Rockville, Maryland, Sept. 18 – Workforce development for people with disabilities has not only been Jaime Pacheco-Orozco’s job for the past twenty years but also his passion. The Assistant Executive Director of the City of Los Angeles Department of Disability, Pacheco-Orozco manages the day-to-day operations of the department and oversees the budgetary, legislative and strategic planning processes. Put simply, however, his job is to ensure that people with disabilities are afforded equal access to and opportunity for fully integrated employment and education.
Pacheco-Orozco earned both his undergraduate and graduate degrees from Yale University, and serves as the Chair of the Yale Alumni Schools Committee for the Central Los Angeles area. As a person with disabilities himself, he understands well the misconceptions and stereotypes held by society towards this population: he was born with a congenital hip disorder (which required hospitalization and leg braces to adjust), has a history of stuttering, and developed epilepsy as a result of a traumatic brain injury.
The former Division Chief of the City’s Workforce Development System, Pacheco-Orozco has long held the belief that all individuals have the right to be productive and contributing members of their communities, and has championed workforce initiatives for unhoused individuals, ex-offenders and people with disabilities. Working with staff and community partners, he has developed and expanded access to disability etiquette training and certification programs, job readiness and vocational training programs, and educational services and accommodations. He also established the Workforce Development System of the City of Los Angeles as the Employment Network for the Social Security Administration’s Ticket to Work program. Currently, Pacheco-Orozco serves on the RespectAbility Board of Advisors and works closely with RespectAbility California on workforce development and employment opportunities.
Just 39.4 Percent of Working-Age Hispanic and Latinx People with Disabilities Are Employed
As the country observes National Hispanic Heritage Month, which began September 15, 2020 and ends October 15, 2020, it is important to note that there are 5.2 million Hispanic and Latinx people with disabilities living in the U.S.
The Disability Statistics Compendium, released by Institute on Disability at the University of New Hampshire, shows that in the economic expansion prior to the COVID-19 pandemic, just 39.4 percent of working-age Latinx people with disabilities had jobs, compared to 76 percent of Latinx people without disabilities. In total, out of 2,915,754 working-age Latinx people with disabilities, only 1,149,092 had jobs pre-pandemic.

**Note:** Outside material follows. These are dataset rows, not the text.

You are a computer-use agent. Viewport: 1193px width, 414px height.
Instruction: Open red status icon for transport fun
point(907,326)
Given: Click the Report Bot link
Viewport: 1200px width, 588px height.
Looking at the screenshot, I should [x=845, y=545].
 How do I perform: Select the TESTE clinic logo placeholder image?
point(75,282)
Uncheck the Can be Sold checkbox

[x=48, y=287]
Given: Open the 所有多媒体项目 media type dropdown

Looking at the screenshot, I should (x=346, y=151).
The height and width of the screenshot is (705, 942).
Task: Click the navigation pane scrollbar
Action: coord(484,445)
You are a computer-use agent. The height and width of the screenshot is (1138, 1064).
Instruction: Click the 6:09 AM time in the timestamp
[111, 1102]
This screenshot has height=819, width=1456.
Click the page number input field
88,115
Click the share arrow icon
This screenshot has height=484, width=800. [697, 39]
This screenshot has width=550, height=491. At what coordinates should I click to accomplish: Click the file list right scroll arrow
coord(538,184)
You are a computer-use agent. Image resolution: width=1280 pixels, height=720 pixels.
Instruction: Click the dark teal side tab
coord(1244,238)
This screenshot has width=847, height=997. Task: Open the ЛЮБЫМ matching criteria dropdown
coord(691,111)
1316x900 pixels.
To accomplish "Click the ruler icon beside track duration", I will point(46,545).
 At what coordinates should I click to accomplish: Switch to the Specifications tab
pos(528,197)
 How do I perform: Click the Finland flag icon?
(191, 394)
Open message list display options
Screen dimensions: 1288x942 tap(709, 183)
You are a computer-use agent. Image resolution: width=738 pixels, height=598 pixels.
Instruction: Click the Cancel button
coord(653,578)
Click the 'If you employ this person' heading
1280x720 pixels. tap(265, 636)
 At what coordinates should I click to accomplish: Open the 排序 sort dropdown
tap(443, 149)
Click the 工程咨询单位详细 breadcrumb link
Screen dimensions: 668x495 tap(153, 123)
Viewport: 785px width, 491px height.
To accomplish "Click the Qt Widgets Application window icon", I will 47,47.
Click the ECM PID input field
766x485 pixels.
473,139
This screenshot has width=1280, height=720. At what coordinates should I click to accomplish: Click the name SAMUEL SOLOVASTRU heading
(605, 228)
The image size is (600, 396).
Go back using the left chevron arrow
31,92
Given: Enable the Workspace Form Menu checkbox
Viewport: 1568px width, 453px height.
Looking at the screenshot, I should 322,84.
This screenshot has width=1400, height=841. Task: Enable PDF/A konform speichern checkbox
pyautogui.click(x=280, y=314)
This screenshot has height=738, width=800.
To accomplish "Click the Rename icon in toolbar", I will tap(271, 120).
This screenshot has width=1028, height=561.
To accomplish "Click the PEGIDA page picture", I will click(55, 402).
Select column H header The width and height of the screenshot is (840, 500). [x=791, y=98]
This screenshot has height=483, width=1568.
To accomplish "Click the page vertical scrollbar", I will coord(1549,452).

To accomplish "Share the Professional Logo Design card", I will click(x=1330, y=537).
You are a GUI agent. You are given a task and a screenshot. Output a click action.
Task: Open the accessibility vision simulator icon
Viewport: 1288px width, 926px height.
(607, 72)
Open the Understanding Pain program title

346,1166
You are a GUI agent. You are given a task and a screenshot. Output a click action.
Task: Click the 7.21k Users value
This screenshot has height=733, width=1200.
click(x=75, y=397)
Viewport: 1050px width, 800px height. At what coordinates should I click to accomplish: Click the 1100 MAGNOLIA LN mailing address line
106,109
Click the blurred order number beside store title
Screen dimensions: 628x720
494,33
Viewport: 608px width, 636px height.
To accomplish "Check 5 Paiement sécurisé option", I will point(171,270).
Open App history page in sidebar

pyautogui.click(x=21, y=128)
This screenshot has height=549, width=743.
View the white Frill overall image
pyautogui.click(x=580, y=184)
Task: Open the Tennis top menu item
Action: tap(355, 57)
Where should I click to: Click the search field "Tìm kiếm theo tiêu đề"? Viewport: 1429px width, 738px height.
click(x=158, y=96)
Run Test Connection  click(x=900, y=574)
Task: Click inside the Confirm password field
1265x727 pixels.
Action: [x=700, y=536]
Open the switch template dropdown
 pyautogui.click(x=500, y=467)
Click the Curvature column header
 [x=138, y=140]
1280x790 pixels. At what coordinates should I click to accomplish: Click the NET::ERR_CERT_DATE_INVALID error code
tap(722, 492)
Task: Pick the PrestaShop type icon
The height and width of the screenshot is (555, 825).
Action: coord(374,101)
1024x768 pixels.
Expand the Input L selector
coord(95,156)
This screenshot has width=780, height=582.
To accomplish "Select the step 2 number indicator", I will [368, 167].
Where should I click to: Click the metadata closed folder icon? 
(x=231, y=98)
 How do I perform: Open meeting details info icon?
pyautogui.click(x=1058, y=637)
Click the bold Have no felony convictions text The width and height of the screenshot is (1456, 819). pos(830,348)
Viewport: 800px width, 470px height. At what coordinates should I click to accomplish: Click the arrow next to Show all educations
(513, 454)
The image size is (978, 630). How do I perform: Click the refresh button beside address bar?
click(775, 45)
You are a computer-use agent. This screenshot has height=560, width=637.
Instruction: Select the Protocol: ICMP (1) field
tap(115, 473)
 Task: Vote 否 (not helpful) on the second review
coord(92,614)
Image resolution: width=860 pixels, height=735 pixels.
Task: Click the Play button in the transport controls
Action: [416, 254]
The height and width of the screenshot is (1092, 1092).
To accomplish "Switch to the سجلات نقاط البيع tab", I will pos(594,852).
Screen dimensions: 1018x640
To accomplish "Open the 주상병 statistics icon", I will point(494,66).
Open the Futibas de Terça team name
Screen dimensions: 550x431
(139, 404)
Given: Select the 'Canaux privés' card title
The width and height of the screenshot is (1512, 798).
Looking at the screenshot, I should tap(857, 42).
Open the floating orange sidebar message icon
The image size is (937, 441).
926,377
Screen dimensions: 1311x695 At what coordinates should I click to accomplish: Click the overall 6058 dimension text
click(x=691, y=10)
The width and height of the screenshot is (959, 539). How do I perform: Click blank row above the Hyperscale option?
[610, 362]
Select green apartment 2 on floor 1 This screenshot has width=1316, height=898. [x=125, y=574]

Pacheco-Orozco is actively working to change these statistics. Speaking during the “Leadership: Making a Difference for the Future” panel for RespectAbility’s ADA30 Summit in July 2020, he shared that he strongly believes that the onus should be on public entities to serve all their constituents as fully as possible: “Oftentimes the onus is placed upon the constituency to learn to self-advocate. What I think we need to be able to do is to work within our own systems to teach our folks to be receptive to listen to others. … I think it’s incumbent upon public entities to make a concerted effort to educate their staff on how to listen and respond to the needs of people with disabilities.”
He later added that disability inclusion within these entities will help to progress this goal. “I really think it’s critically important not so much for people with disabilities to engage the public entities but really about public entities making a concerted effort to ensure that their leadership, that their departments, are filled with people with disabilities,” he said. “It should not be the department of disability that has the employees with disabilities, it should be every single department.”
Before working for the City of Los Angeles, Pacheco-Orozco sat on the School Site Council for the school that his children, both of whom have disabilities, attended and as the Vice Chair of the California Committee on the Employment of People with Disabilities, as an appointee of the Speaker of the California Assembly.
In sharing his journey of disability advocacy, Pacheco-Orozco explained, “As we say in the disability community, “nothing about us without us.” That is why, as my mentors told me many times, I believe we each have an obligation to advocate for others particularly if we’re able to be a voice for them. And that really is how I came to be involved in public service.”